Saturday, August 29, 2009

Fantasy Football Trading

In "Status Quo Anxiety" in The New Yorker, James Surowiecki discusses a concept familiar to economists and frustrated garage sale shoppers:

"the so-called 'endowment effect': the mere fact that you own something leads you to overvalue it."

Surowiecki summarizes two experiments demonstrating the endowment effect. In one experiment, students who were given a cup were asked how much they'd be willing to sell it for, and students without the cup were asked how much they'd be willing to pay for it. According to Surowiecki, "the new owners of the mugs demanded more than twice as much as the buyers were willing to pay." In another study, people who won tickets were asked how much they'd be willing to sell them for, and people who didn't win tickets were asked how much they'd be willing to pay for them; "those who had, by pure luck, won the tickets thought the ducats were fourteen times as valuable as those that didn't."
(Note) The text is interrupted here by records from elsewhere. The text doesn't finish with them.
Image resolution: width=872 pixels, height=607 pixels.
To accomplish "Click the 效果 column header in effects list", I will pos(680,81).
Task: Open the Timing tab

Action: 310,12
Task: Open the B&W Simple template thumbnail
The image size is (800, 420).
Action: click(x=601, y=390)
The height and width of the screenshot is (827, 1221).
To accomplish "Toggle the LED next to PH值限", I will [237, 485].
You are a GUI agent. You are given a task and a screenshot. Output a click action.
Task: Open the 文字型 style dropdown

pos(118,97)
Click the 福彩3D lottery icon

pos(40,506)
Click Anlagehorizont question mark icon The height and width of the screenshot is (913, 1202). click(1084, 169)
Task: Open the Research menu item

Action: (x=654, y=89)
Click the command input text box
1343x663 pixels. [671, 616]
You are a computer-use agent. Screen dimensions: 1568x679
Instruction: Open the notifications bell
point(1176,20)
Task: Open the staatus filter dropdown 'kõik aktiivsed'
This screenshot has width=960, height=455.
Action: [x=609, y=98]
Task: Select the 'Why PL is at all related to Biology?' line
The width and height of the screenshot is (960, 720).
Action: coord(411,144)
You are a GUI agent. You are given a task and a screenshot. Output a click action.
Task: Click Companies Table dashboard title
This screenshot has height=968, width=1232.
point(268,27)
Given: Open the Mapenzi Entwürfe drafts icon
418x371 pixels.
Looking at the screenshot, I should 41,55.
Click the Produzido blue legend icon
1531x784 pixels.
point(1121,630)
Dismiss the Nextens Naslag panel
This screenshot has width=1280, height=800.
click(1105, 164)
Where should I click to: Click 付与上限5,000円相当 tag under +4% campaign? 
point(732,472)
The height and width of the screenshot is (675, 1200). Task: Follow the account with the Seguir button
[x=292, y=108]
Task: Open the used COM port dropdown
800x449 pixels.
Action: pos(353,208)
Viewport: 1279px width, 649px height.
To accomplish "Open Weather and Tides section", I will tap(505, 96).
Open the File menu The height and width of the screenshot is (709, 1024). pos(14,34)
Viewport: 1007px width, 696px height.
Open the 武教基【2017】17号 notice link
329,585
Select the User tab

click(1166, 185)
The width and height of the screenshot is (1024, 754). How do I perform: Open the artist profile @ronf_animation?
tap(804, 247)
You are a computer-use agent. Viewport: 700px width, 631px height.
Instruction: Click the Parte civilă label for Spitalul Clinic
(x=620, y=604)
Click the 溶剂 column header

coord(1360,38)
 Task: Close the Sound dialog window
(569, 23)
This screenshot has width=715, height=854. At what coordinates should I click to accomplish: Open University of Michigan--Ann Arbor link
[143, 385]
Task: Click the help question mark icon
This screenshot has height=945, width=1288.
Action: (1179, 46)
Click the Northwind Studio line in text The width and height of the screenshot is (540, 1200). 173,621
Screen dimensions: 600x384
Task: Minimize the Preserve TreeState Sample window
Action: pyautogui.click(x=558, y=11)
What does this mean for us fantasy football junkies? It means you probably value the players on your roster more than other managers in your league value the players on your roster. It's one reason I avoid making trades before the NFL season starts. After week one, player value starts fluctuating, backups on your bench emerge as valuable commodities, and you discover your team's position needs. But between the end of the draft and the beginning of the season, I usually just sit on my drafted roster.

3 comments:

  1. Anonymous2:23 PM

    when was the last time you won a fantasy title? priest holmes was the next big thing, right?